Olive oil is an essential ingredient in some recipes such as Caesar salad. This treatment of Caesar salad — especially the croutons — is a delicious combination. Fresh green beans become much more distinctive when seasoned with olive oil. This is a nifty method of cooking green beans.

Green Beans with Lemon Zest and Parsley




1⁄4 cup slivered almonds


1 lb. green beans, stem-end trimmed and halved


1⁄3 cup water


4 t extra virgin olive oil


1⁄4 t salt


1⁄2 t finely grated lemon peel


2 T minced fresh parsley

Directions: Heat a skillet (with a lid) over medium-low heat. When pan is hot, add the almonds and toast, stirring frequently, until they are golden brown and fragrant, about 2 minutes. Remove and set aside. Add green beans, 1⁄3 cup water, oil and salt. Increase heat to medium-high, cover and cook until steam escapes around the lid. Set timer for 5 minutes and continue to steam until green beans are brightly colored and just tender. Remove lid and continue to cook until water evaporates and the green beans start to sauté, 1 to 2 minutes longer. Turn off heat. Stir in toasted almonds, lemon peel and parsley. Makes 4 servings.


Caesar Salad




Garlic Croutons


4 cloves garlic


1⁄4 cup pure olive oil


2 cups packed 3⁄4-inch bread cubes (from stale bread or Italian loaf)


1⁄8 t salt




2 T lemon juice


2 1⁄2 T mayonnaise


1⁄4 t Worcestershire sauce


3 romaine hearts (9 to 10 cups)


5 T olive oil


Salt and pepper


1⁄4 cup grated fresh Parmesan cheese, plus extra for sprinkling


Directions: To make croutons: Heat a 10-inch skillet over medium heat. Mince garlic cloves. Combine garlic and oil. Toss bread with one half of the garlic and oil (2 T). Add salt. Add the bread cubes to the skillet. Toast, turning the cubes often until crisp and golden brown, 5 to 7 minutes. Cool while breaking lettuce into pieces. Dressing: Whisk lemon juice, mayonnaise, Worcestershire sauce, and the remaining garlic and oil. Place Romaine in a large bowl, drizzle with the 5 tablespoons of olive oil. Sprinkle with salt and pepper. Drizzle lemon mixture. Add Parmesan cheese and toss.

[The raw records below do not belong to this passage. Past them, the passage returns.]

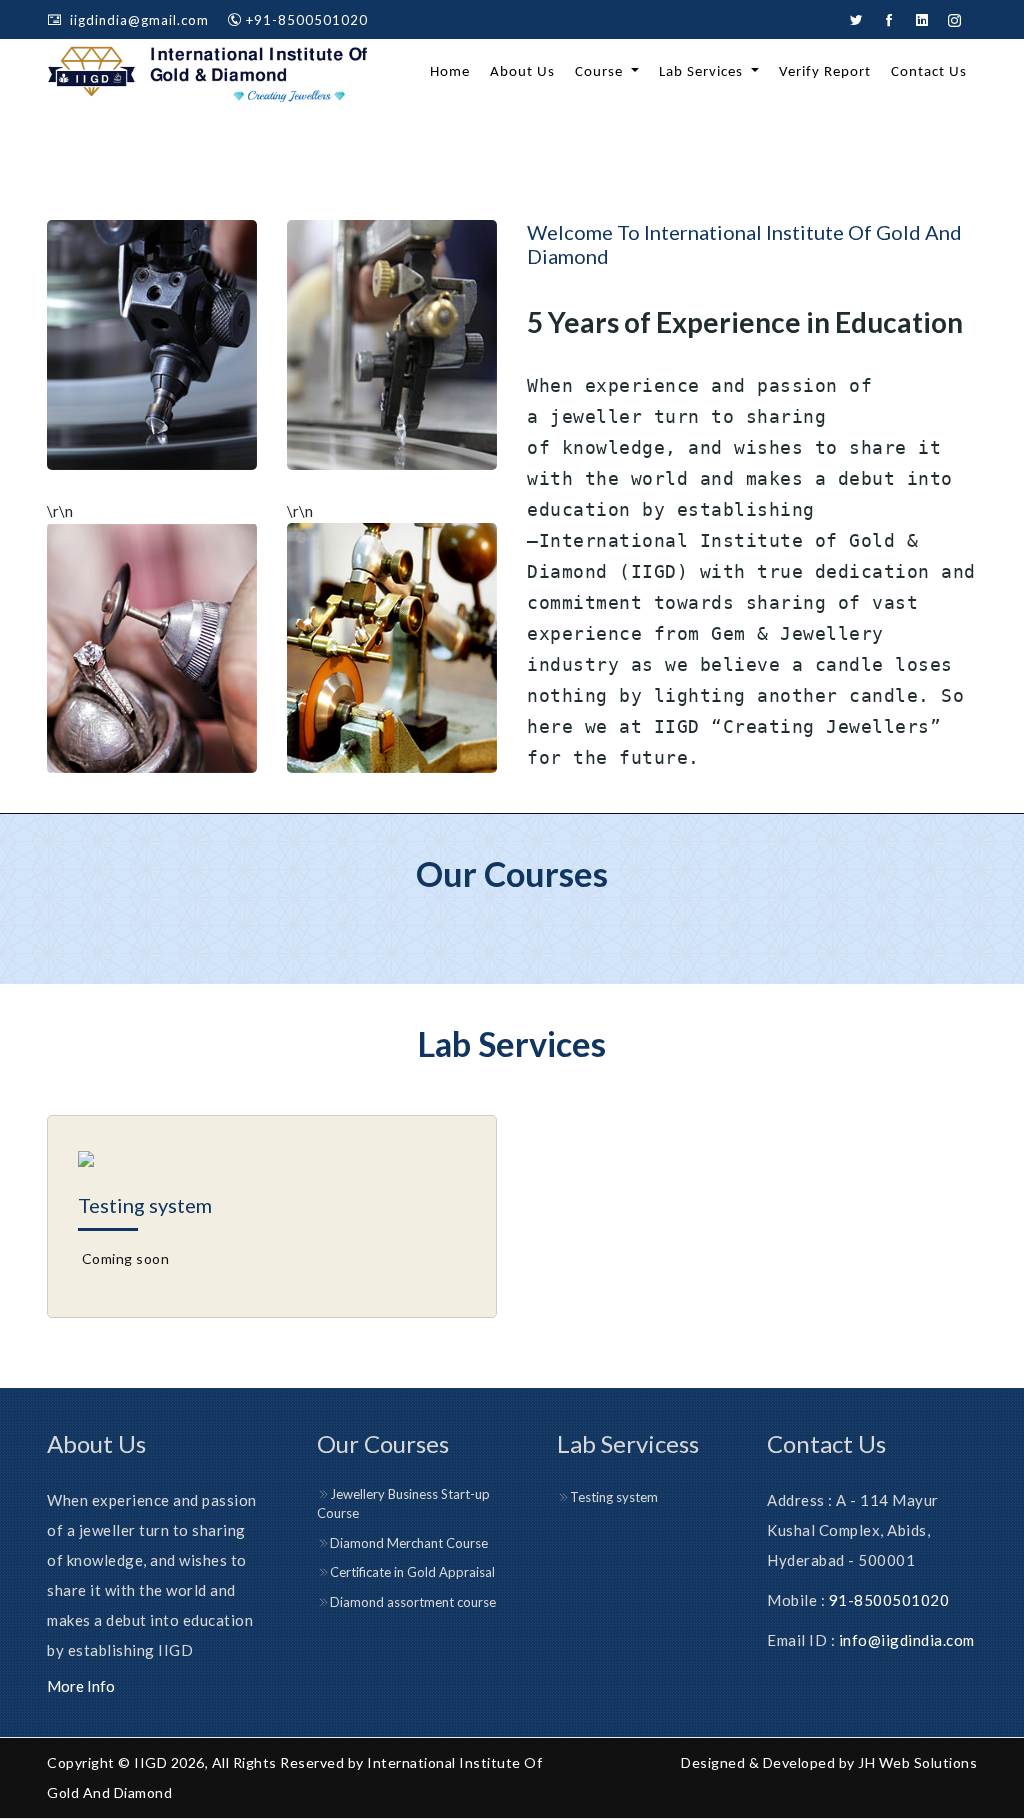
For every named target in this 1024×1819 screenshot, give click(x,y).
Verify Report (825, 72)
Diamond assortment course (413, 1602)
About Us (522, 72)
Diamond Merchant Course (409, 1543)
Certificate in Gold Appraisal (412, 1572)
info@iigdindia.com (907, 1640)
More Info (81, 1686)
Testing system (145, 1205)
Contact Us (929, 72)
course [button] (601, 72)
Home (450, 72)
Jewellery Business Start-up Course (403, 1504)
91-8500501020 (889, 1600)
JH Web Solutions (917, 1762)
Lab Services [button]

Add croutons and toss again. Sprinkle top with additional Parmesan. Makes 6 servings.


Olive Oil Primer



Not in the fridge! But in a cool, dark place, will keep for at least two years.



Extra Virgin Olive Oil

The highest grade. Best for bread, salads, on vegetables for robust olive oil flavor.


Olive Oil

A blended oil product made of lower quality virgin oil. Sometimes called “pure” olive oil. An all-purpose oil, can be used for frying, baking, basting. Has a mild fruity flavor. 

Extra Light or Mild Olive Oil

Less flavor but good for baking as an alternative to butter or margarine. The best for high heat cooking, remains stable and won’t burn. (May be harder to find.)